Just some directions of thought from an general infrastructure point of view:
If you have many users, essentially receiving the very same information, both pulling and pushing is fine and come with their own challenges.
Pulling
When you pull (i.e many users make "is there something new"-requests via js), you want to cache the response a lot, so that you save app overhead (like fetching from db and stuff). Caching introduces the complexity of having to manage caches: i.e you need to invalidate the cache / you have to make sure that when the cache is cold (because you invalidated it or it reached its TTL), not all parrallel requests that you receive while the cache is cold make it so that your app is rewarming the cache for those requests individuelly. Pulling, in general, has the downside of having some kind of interval (eg every 5 sec), that makes it not realtime.
Solution A: Extra infra
Introduce something to your infra thats designed for exactly this. Varnish is, for example, an HTTP cache that is absurd fast and also has this feature named coalescending requests (so if many people want X, only one request reaches your app for X). It also can serve stale caches, while it refreshes them in the background (i.e against your app). It's great, but makes your infrastructure much more complex and has a learning curve
Solution B: Make it cheap to pull
You could also make it so that the piece that collects the fresh info, is run independently from the requests that access this info. For example you could have a Job/Scheduler that runs every few seconds and updates a cache-entry. Your route that handles the pull-requests can then just return whatever is cached. This still means you run laravel for every single request, but try to make it as quick as possible.
Pushing
Pushing has the big advantage of feeling more realtime. You push some info just as it happens. On the other hand, in HTTP there isn't really of way for a server to reach out to a client by itself. The connection had to be created by the client. Most websocket-solutions like Laravel Reverb are basicly a process that keeps running on your server, and keeps incomming connections to subscribers alive. So if you have 1k persons waiting for something to happen, you have 1k connections on your server blocked. If the information to be sent is super individual, pushing doesn't really save ressources.
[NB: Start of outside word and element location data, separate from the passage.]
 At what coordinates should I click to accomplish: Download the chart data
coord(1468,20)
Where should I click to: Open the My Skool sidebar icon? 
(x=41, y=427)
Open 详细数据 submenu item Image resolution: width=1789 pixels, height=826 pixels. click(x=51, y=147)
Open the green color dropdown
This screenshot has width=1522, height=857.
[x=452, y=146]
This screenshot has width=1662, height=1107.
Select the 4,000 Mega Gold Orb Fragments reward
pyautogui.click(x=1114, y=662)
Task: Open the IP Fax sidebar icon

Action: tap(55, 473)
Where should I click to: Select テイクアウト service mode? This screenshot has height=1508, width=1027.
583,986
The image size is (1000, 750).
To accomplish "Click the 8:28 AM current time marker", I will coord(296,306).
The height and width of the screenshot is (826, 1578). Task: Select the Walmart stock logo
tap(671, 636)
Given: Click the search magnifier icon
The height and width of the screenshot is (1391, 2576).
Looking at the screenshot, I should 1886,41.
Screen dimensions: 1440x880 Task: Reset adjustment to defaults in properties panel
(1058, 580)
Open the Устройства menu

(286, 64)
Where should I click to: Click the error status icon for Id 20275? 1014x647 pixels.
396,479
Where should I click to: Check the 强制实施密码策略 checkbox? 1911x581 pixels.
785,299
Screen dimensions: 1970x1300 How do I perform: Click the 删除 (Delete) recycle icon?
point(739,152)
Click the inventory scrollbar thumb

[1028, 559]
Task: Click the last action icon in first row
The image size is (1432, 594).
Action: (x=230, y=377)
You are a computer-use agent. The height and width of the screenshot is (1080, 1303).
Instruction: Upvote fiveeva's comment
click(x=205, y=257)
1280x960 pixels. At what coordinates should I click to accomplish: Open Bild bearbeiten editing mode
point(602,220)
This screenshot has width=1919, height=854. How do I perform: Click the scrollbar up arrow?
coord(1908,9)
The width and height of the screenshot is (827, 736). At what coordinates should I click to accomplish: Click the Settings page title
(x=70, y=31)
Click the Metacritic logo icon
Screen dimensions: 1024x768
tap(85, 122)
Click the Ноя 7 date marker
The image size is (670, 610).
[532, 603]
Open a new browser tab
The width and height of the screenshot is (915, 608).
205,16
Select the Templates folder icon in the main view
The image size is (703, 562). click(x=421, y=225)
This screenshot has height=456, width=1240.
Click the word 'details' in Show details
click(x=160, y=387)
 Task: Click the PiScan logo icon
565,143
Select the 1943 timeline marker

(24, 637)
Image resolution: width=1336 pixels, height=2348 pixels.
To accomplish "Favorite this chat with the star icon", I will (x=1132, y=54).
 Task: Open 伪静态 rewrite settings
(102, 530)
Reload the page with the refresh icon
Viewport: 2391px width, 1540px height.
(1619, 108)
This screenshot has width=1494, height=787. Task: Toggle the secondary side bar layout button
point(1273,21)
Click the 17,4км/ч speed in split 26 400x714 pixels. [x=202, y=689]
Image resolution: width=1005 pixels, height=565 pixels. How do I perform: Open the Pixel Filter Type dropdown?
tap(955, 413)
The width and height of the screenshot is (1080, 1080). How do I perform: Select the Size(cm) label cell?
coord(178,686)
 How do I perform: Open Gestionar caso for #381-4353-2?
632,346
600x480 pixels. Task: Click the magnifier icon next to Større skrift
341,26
If everybody gets his custom message, you still have to run something for each individual person AND keep those connections open all the time. Maintaining this load and configuring your servers for Laravel Reverb isnt always too easy.
So in a nutshell
If you pull, you transmit a lot of wasted data (i.e when nothing changed), but free your ressources right after you send your new ping, while with pushing you send less but keep those connections open all the time. There are scenarios for both situations and it really depends on the number of users, how you are hosting your app and what is important from your users point of view (is waiting 1-5 seconds fine? how critical is data usage?)
If you just want to get going and have something quick and easy, I would suggest Pull B as a starting point.